Task material Start Marker

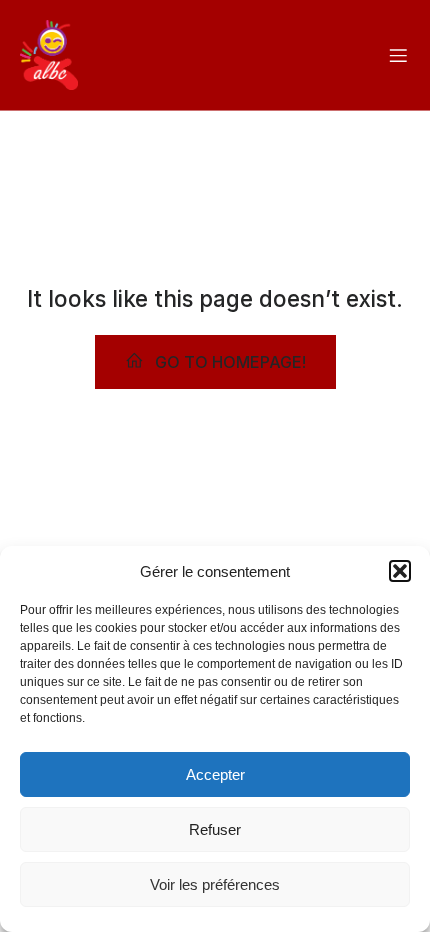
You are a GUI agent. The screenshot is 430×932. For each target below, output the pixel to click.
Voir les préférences (215, 884)
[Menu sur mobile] (398, 55)
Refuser (215, 829)
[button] (400, 571)
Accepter (215, 774)
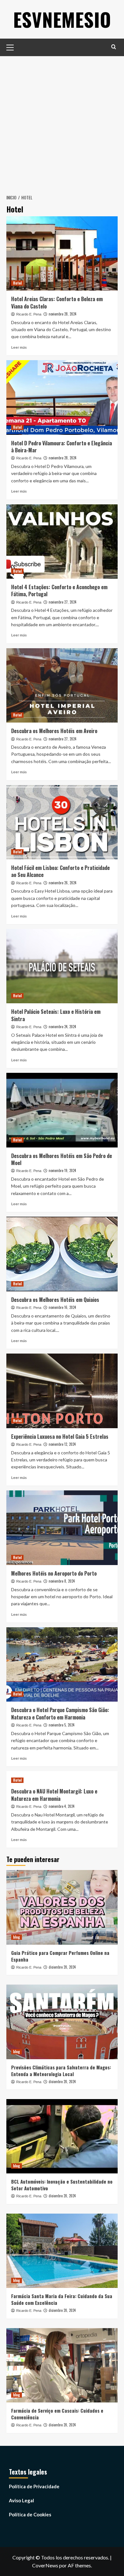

Task material End Marker

* Work item:
The output is the data above, repeated exactly, with pictures omitted.

* Response:
You are a GUI agent. The screenshot is 430×932. For each target below, output the pixel to click.
Voir les préférences (215, 884)
[Menu sur mobile] (398, 55)
Refuser (215, 829)
[button] (400, 571)
Accepter (215, 774)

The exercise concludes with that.